Locus: Localização de um gene em um determinado cromossomo. No plural, é descrito como loci.

 

Meiose: É um processo de divisão celular em que uma célula-mãe origina quatro células-filhas, com o número de cromossomos reduzido pela metade (2n à n).

 

Mitose: Processo de divisão celular em que se originam duas células-filhas idênticas a célula-mãe e sem redução do número de cromossomos.

 

Mosaicismo: Refere-se ao indivíduo ou tecido que se originou de um único zigoto, mas que apresenta pelo menos duas linhagens celulares que diferem no seu genótipo ou cariótipo. Pode ser um mosaico germinativo (atinge as células germinativas) ou somático (ocorre nas células que não são reprodutivas). Ex: Síndrome de Down mosaico, em que nem todas as células do indivíduo possuem a trissomia do cromossomo 21.

 

Mutação: Qualquer alteração permanente na estrutura ou na sequência de DNA. Mutações são variações do genoma que estão presentes em menos de 1% na população. É uma variação rara.

 

Mutação de ponto: Um tipo mutação que envolve somente um par de bases.

 

Mutação de sentido trocado: Tipo de mutação que substitui uma base de um códon fazendo com que altere o aminoácido a ser traduzido.

 

Mutação sem sentido: Substituição de uma base do DNA formando um códon sem sentido de traduação, ou seja, um códon de parada.

 

Mutação silenciosa: Substituição em um nucleotídeo de um códon, o qual não acarreta nenhuma alteração no aminoácido.

 

Nucleossomo: Unidade estrutural do DNA, formado pelo octâmero de histonas associado a duas voltas da dupla hélice do DNA.

 

Penetrância incompleta: Porcentagem de indivíduos que apresentam um genótipo com a alteração, mas não exibem o fenótipo para uma determinada doença.

 

Pleiotropia: Um único alelo ou um par de alelos que quando expressos produz(em) múltiplos efeitos fenotípicos não estão relacionados.

 

Polimorfismos: qualquer alteração permanente na sequência de DNA, cuja a frequência é maior que 1% na população.

 

Região Pseudo-autossômica: É o segmento dos cromossomos sexuais, X e Y, localizado na porção mais distal dos seus respectivos braços curtos (p) e longos (q), em que a informação genética é exatamente a mesma contida nos dois cromossomos sexuais. Assim, as características dos loci da região pseudo-autossômica são herdadas de maneira autossômica, apesar da localização física desses loci estarem nos cromossomos sexuais.

 

RNA: Sigla para a molécula de ácido ribonucleico. É de filamento único formado por um açúcar (ribose), fosfato e bases nitrogenadas. É a ligação molecular entre o DNA e a proteína. É dividido nos seguintes tipos: 

  • RNAt (RNA transportador): responsável por transportar os aminoácidos para a síntese proteica.
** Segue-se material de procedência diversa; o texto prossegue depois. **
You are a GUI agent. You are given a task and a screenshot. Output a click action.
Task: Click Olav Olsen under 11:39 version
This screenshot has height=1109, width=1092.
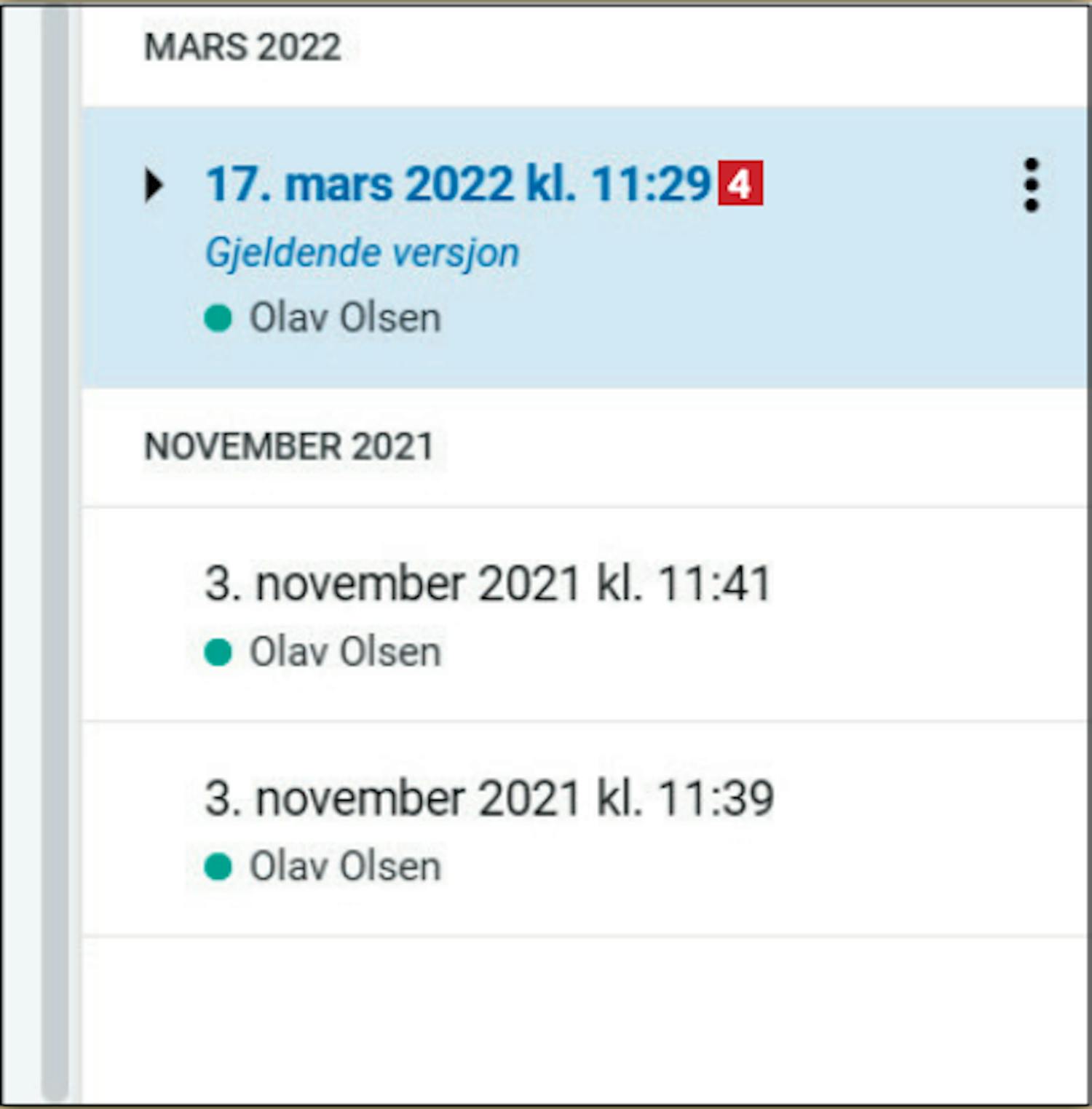point(345,867)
  • RNAm (RNA mensageiro): é o molde a partir do qual os aminoácidos formarão a proteína.

  • RNAr (RNA ribossômico): é um componente dos ribossomos e que funciona como sítio de síntese de proteínas. 
  • RNAnc (RNA não codificante): não codificam uma proteína, mas pode possuir função regulatória.

 

Sitio promotor: é uma sequência do DNA localizada na extremidade 5’ do gene a partir da qual os fatores de transcrição podem ou não iniciar a transcrição.

 

Sistema de Reparo: é o sistema de enzimas que corrigem erros na sequência de DNA. Três etapas gerais estão envolvidas no reparo do DNA: (1) o DNA mutado é reconhecido e retirado, (2) a sequência original de DNA é restaurada com a DNA polimerase, e (3) as extremidades do DNA substituído são ligadas à fita existente.

 

Splicing: Processo de remoção de íntrons e junção de éxons em um RNAm.